吸い尽くされた男
(奴らが来るッ)
だけど、俺は滅殺することが出来ない。
ぷぅ~ん……
独特の羽音が耳元を掠める。
ばっ!!
乱暴に手で振り払う。
ぴたっ
音が止まったので、ここぞと自分の顔を張り飛ばしてみた。やがて反対側の耳元からぷぅ~ん、と羽音が響いた。
(奴は、無事だったのか!)
それが意味する事はただ一つ。
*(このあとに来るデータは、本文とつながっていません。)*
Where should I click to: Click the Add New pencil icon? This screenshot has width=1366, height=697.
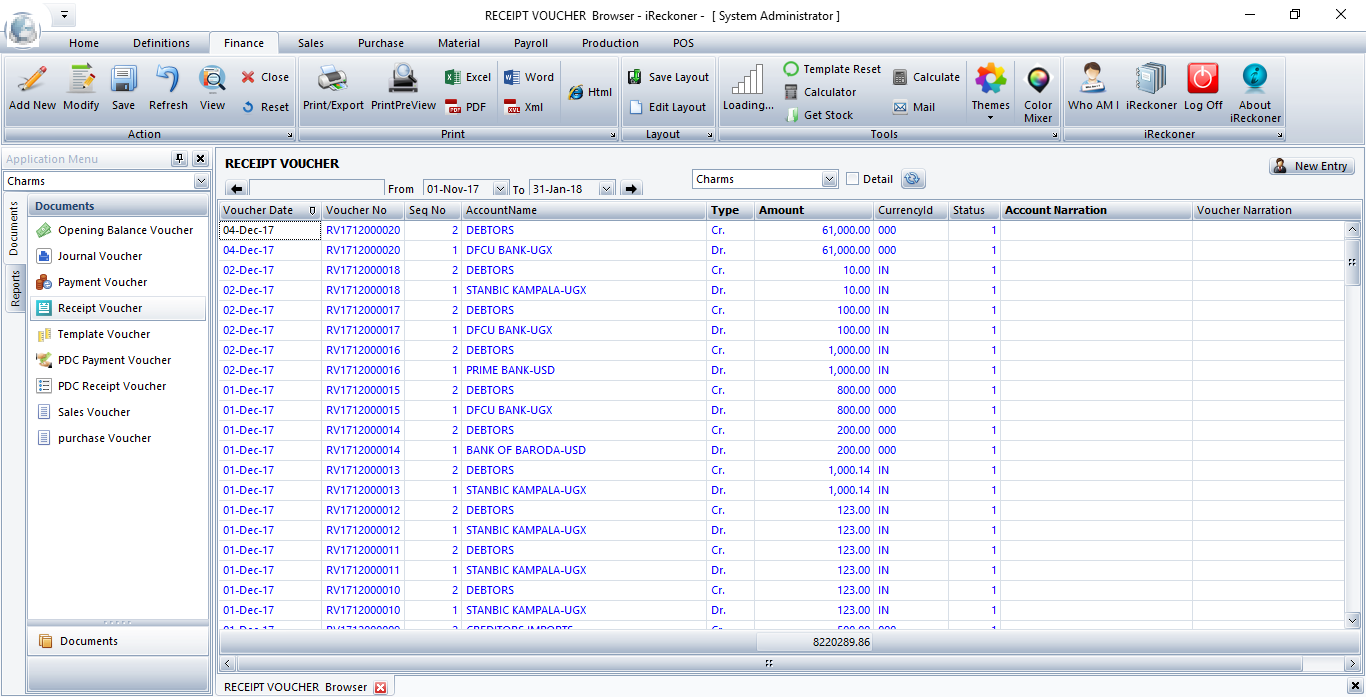pos(32,81)
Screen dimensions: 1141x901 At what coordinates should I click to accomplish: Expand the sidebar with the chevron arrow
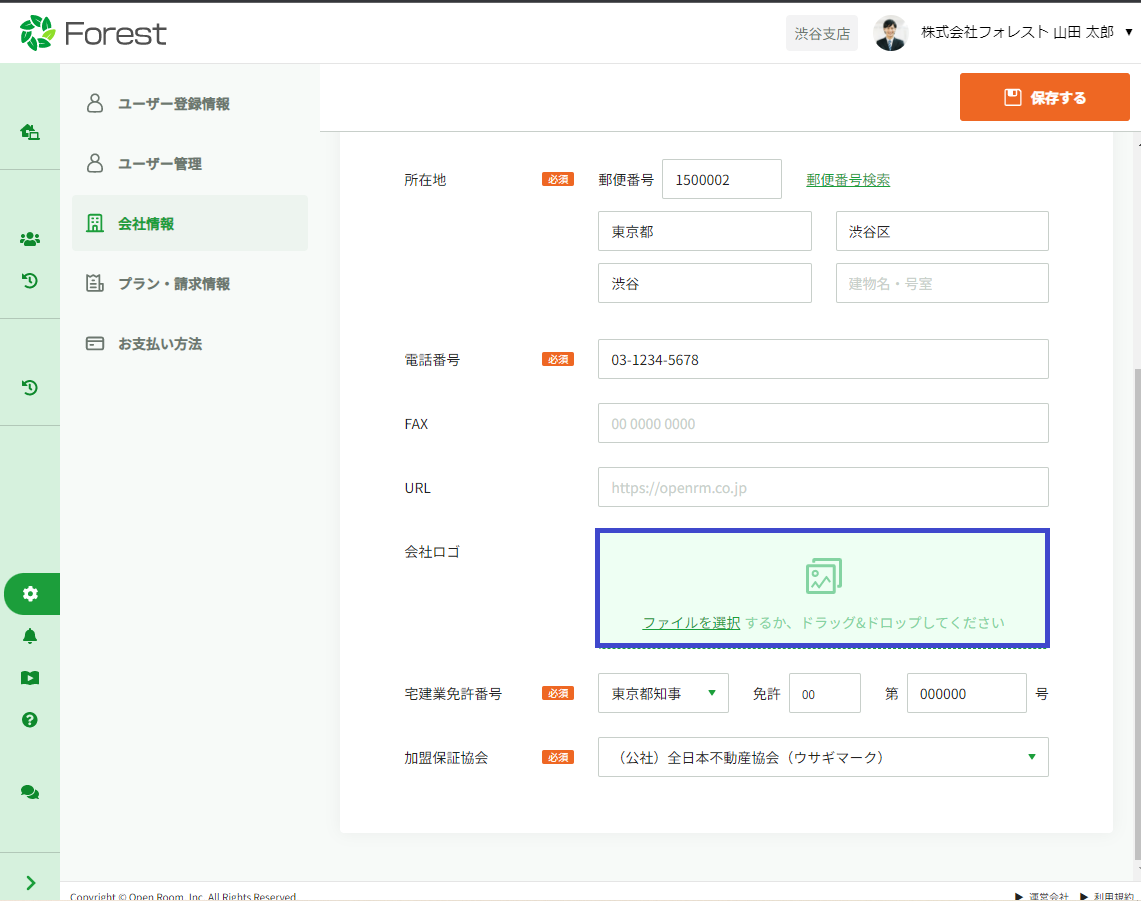tap(30, 882)
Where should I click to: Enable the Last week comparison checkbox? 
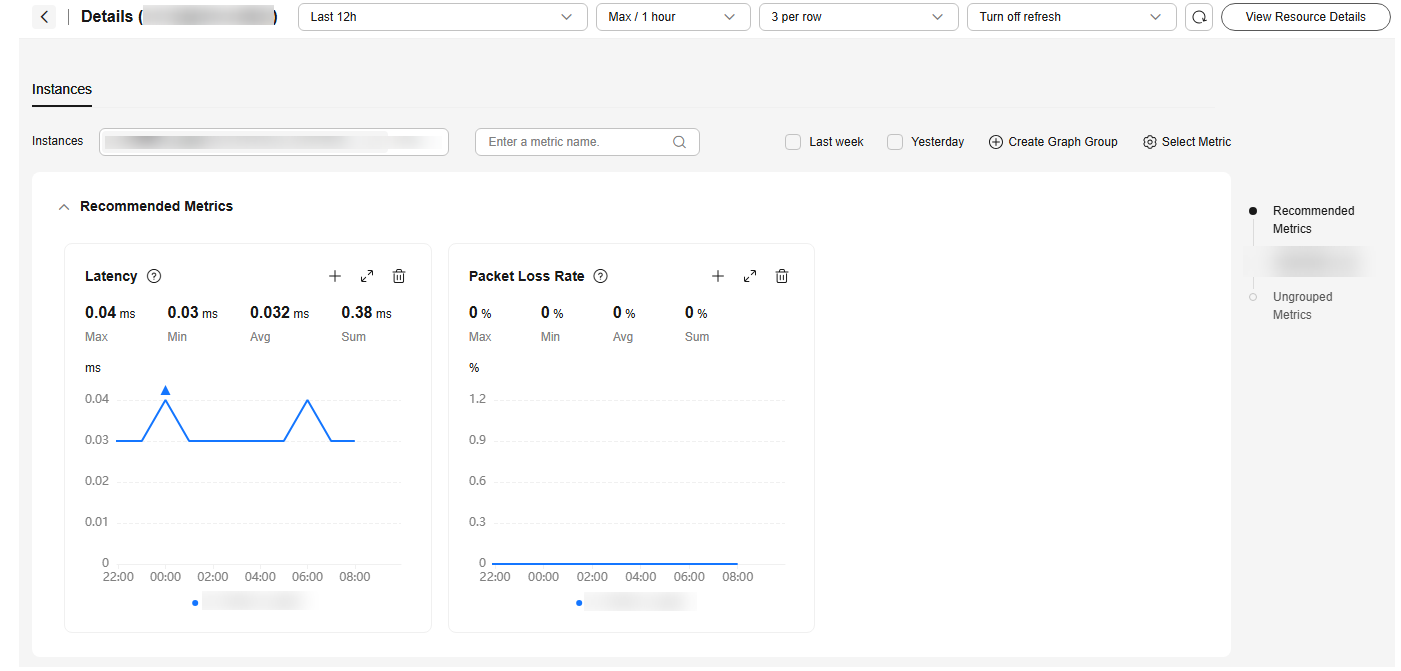tap(793, 142)
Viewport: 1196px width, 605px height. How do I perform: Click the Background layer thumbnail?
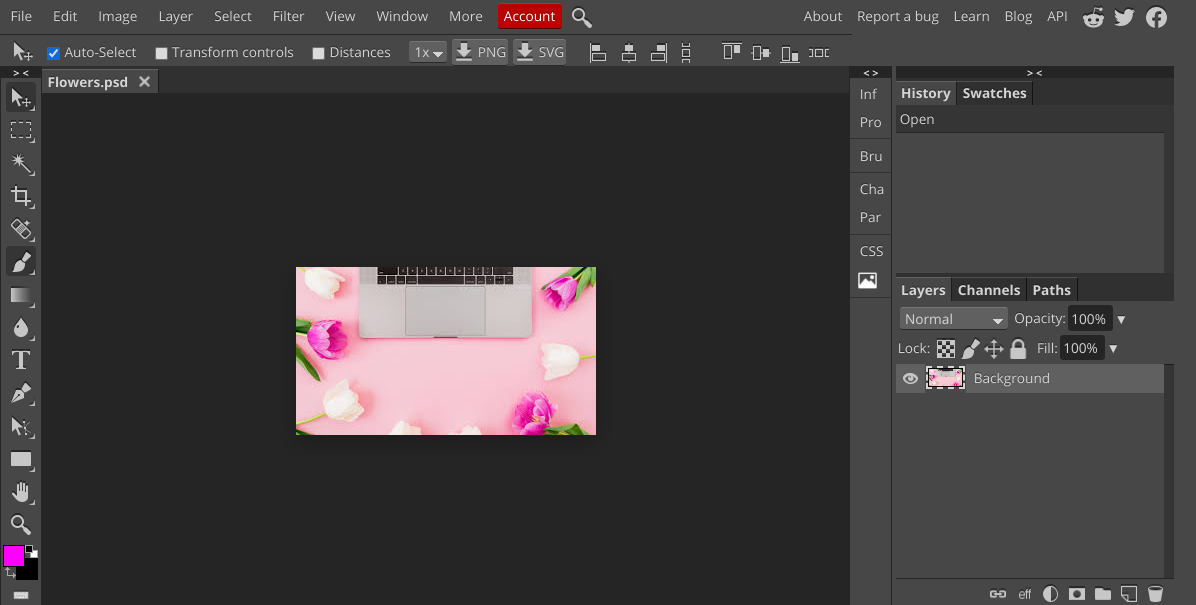click(x=945, y=378)
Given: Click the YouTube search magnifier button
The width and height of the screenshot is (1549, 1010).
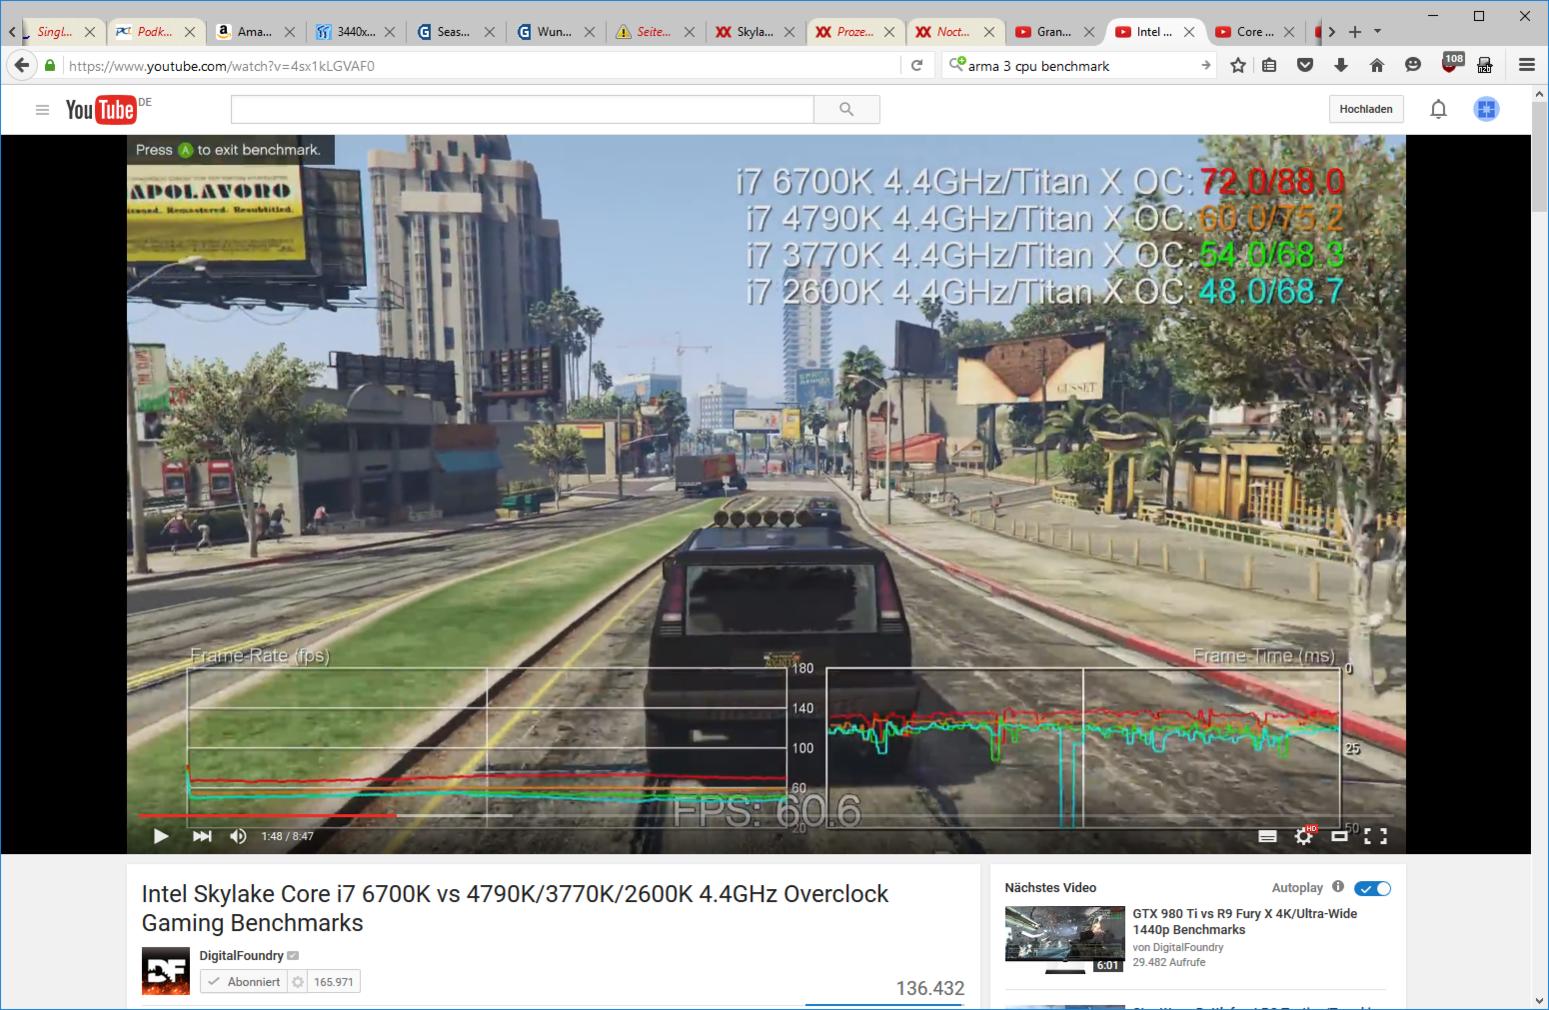Looking at the screenshot, I should click(847, 109).
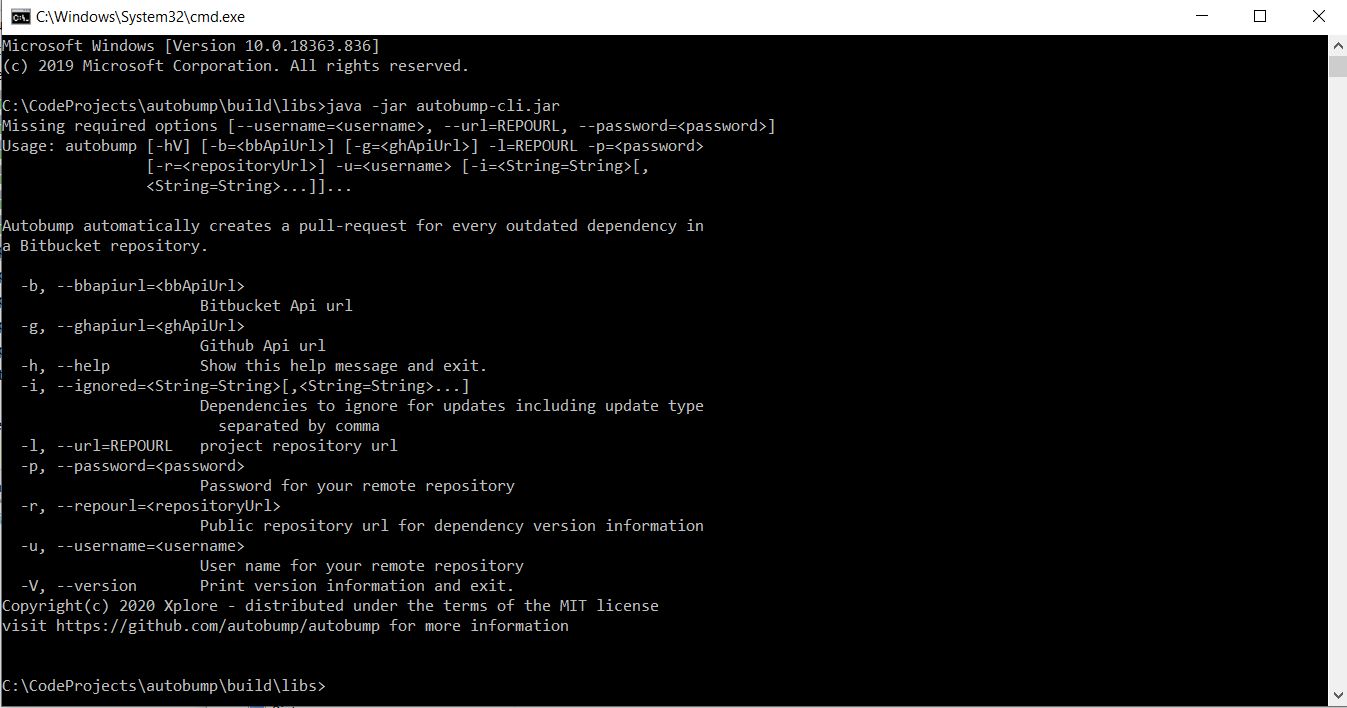
Task: Click the "-u, --username" option entry
Action: [x=132, y=546]
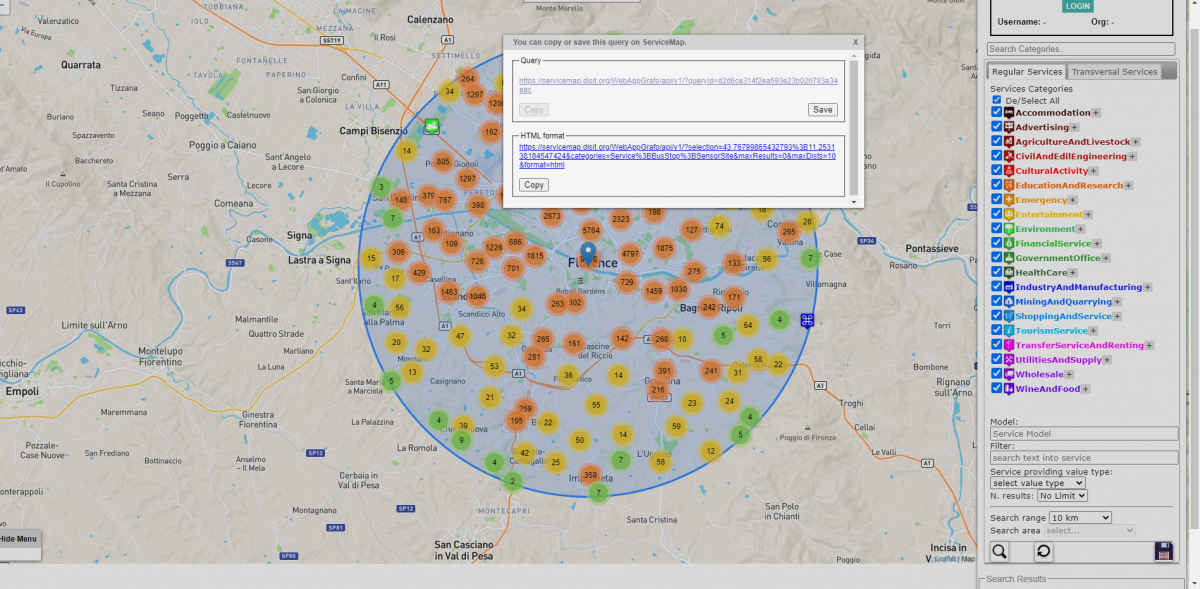1200x589 pixels.
Task: Click the magnifier search icon below Search area
Action: (1000, 551)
また、奴による略奪が始まるのだ。
痒い痒い痒い痒い痒い痒い痒い痒い痒い痒い痒い痒い痒い痒い痒い痒い痒い痒い痒い痒い痒い痒い痒い痒い痒い痒い痒い痒い痒い痒い痒い痒い痒い痒い痒い痒い痒い痒い痒い痒い痒い痒いっ猛烈に痒さが襲ってきた。
(なんでっ吸うに事欠いて、こんな処を?!)
まだふぐりの方がいいような気がする。
「よりによって踵なんて、掻いても掻いても満足出来ない処をッ!!」
痒さが納まるまで、眠れない。
掻けば掻く程痒くなる。
男は連日、たった一匹の蚊に悩まされて、深刻な睡眠不足に陥っていた。
仕事でもミスを連発していた。
気管支が弱かったから蚊取り線香だと、喉が弱くなってしまう。
無臭タイプの殺虫剤は明日買ってくるにしても、さしあたりは今日をどう乗り切るか、だ。
苛々した。
「あああっ、たくっ! この羽音と痒ささえなければ、いくらでも吸われてやるってのにッ」
男が言い捨てた途端、ざわりとと部屋の空気が蠢いた。
諦めて目を瞑った男に、それは近づいていく。
やがて黒いカスミのような影が男を覆った、と見るや。
「っ!!」
無数の羽音が、男の悲鳴さえも呑み込んでいく。
翌朝。
体液を全て吸い取られていた男の死体が、寝床に転がっていた。
彼の体には、無数の蚊に食われた跡が残るばかりだった。